-- START OF Document --
Speaking at a high school in the north of the country a day after the Cabinet had decided to turn the Shin Bet affair over to the police for investigation, Peres said that “the law is equal for all, and all are equal before the law … and no one is immune from police investigation …. The police does not interrogate echelons, it interrogates persons.”

Peres noted that in the past, Ministers had been investigated by the police and there had even been a case of conviction.

At an all-day Cabinet meeting Monday, Peres and his Labor colleagues had supported Attorney General Yosef Harish’s recommendation that the affairs be investigated by a judicial commission of inquiry, but a majority of Likud and Religious Ministers rejected this. Harish, therefore, has ordered the police to go ahead with their inquiry, originally launched by former Attorney General Yitzhak Zamir.

Peres said Tuesday that there had been Ministers who believed before Monday’s Cabinet meeting that the affair could be buried without any inquiry. But they had learned that this would not be possible.
-- END OF Document --
-- START OF Dataset extract --
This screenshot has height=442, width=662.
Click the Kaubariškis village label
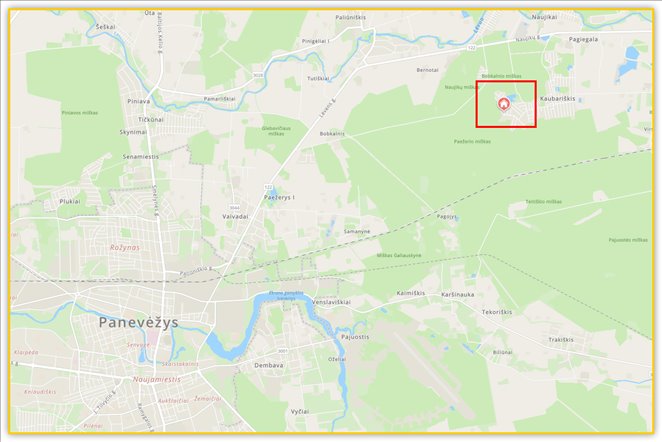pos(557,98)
-- END OF Dataset extract --
-- START OF Dataset extract --
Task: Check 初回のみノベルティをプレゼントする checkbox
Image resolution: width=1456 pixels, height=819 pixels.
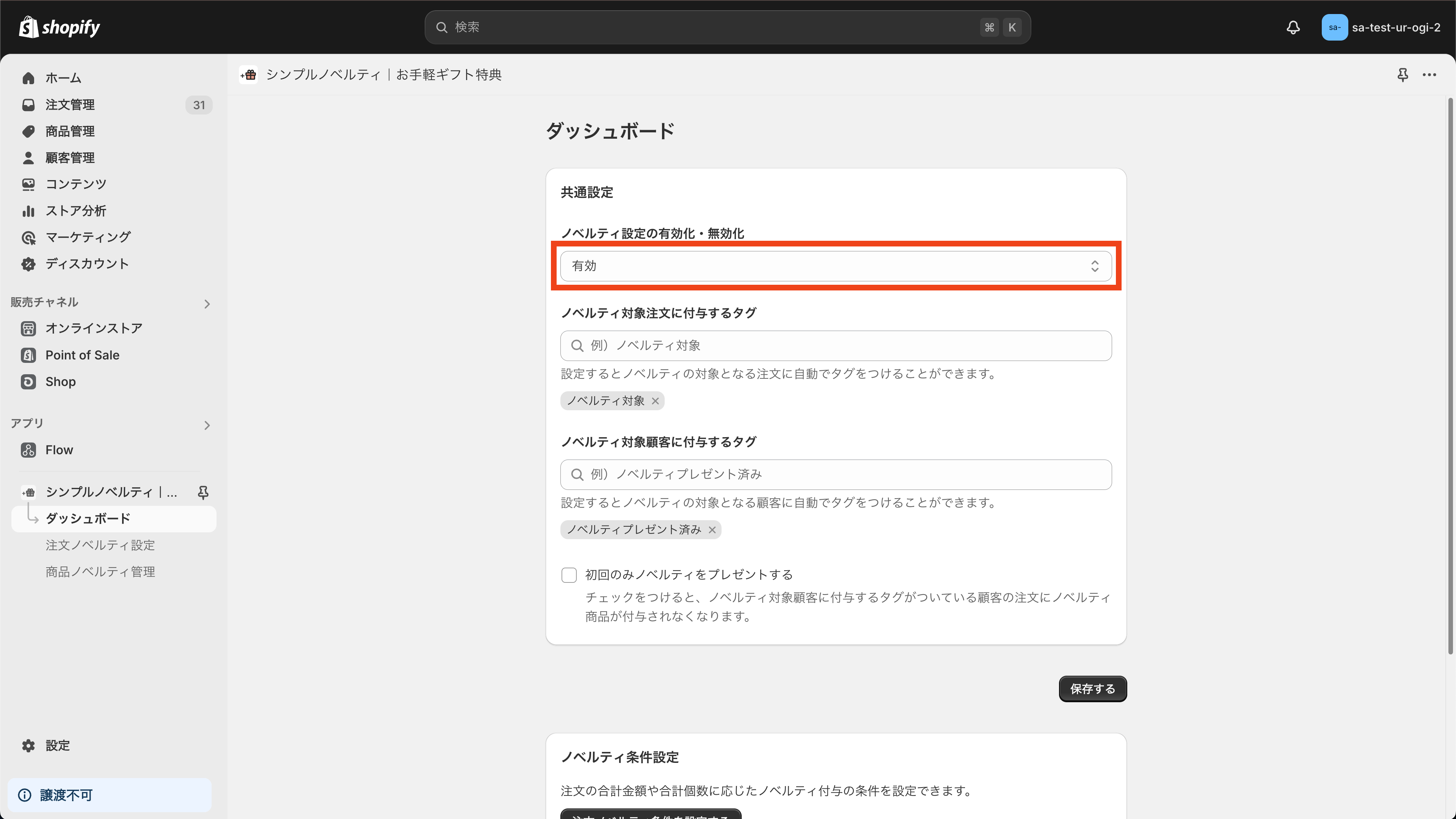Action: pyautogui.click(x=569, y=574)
-- END OF Dataset extract --
_Your instructions_.
Continue the article on Peres and the Shin Bet affair investigation, picking up right after its last sentence.

_Written answer_.
MORE SHIN BET OFFICERS MAY SEEK A PARDON

Haaretz reported Tuesday, in a lead front page story, that more than 10 Shin Bet officers would apply for Presidential pardons in the wake of the Cabinet decision which had meant, in effect, allowing the police inquiry to go forward.

The head of Shin Bet, Avraham Shalom, and three of his top aides were awarded Presidential pardons by President Chaim Herzog last month for their alleged roles in the cover-up that followed the illegal killing of two captured terrorists who had hijacked a bus near Gaza in April 1984.

Those Presidential pardons are presently the subject of a judicial examination by the High Court of Justice, following challenges by several groups of private attorneys and by the Citizens Rights Movement.

Had the Cabinet agreed to a judicial commission, its terms of reference (they are drawn up by the Cabinet) could conceivably have been limited so as to avoid triggering prosecutions of Shin Bet personnel. A police inquiry, on the other hand, cannot be limited in this way.

Haaretz cited legal observers to the effect that if the High Court upholds the validity of the original Presidential pardons, Herzog “will have no choice but to” award pardons to the new group of Shin Bet applicants who were involved in the killings and the cover-up.

PRESS RESTRICTIONS SOUGHT

Meanwhile, Police Minister Haim Barlev said Monday night the police would seek a blanket secrecy order from the courts, forbidding all and any reporting of the police inquiry into the Shin Bet affair.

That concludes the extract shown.